Association of income and the EITC refund size with mental health and health behaviours
Outcome | Model 1: association of income with health (OLS) | Model 2: association of EITC with health (OLS) | Model 3: effect of income on health (IV) |
Psychological distress | −0.026** (−0.035 to –0.018) | −0.070*
(−0.11 to –0.031) | −0.13** (−0.21 to –0.059) |
Very good/excellent health | 0.0013** (0.00085 to 0.0018) | 0.0000046 (−0.0027 to 0.0027) | −0.0028 (−0.0096 to 0.0040) |
Currently drink alcohol | 0.00098** (0.00047 to 0.0015) | 0.0025 (−0.00039 to 0.0055) | 0.011 (−0.0023 to 0.025) |
3+ drinks per day | −0.00012 (−0.00053 to 0.00030) | −0.0016 (−0.0039 to 0.00078) | −0.0071 (−0.018 to –0.0038) |
Currently smoke | 0.0018 (−0.00013 to 0.00050) | 0.00086 (−0.0012 to 0.0029) | 0.0044 (−0.0060 to 0.015) |
Cigarettes per day | 0.012** (0.0056 to 0.019) | 0.0022 (−0.033 to 0.038) | 0.011 (−0.17 to 0.19) |
Study sample was drawn from the Panel Study of Income Dynamics for survey years 1985–2015. All models involved multivariable linear regressions, adjusting for age and age-squared, education, marital status, number of children, household inflation-adjusted pre-tax earned income and income-squared, year fixed effects, and individual fixed effects. Robust SEs were clustered at the individual level. Coefficients are presented per US$1000 of income or EITC.

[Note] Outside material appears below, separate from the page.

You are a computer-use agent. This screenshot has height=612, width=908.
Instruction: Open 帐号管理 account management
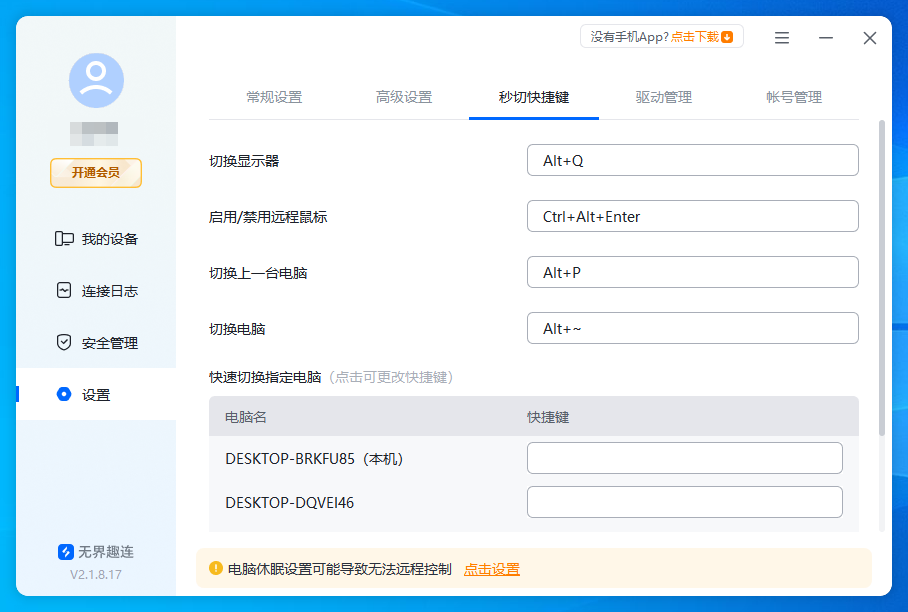pyautogui.click(x=792, y=97)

Model 1 represents the OLS model, regressing each outcome on pre-tax inflation-adjusted household income.
Model 2 represents the reduced form of the IV analysis, regressing each outcome on EITC refund size.
Model 3 represents the IV analysis, with EITC refund size as the instrument for post-tax inflation-adjusted household income.
*p<0.05, **p<0.01.
EITC, earned income tax credit; IV, instrumental variable; OLS, ordinary least squares.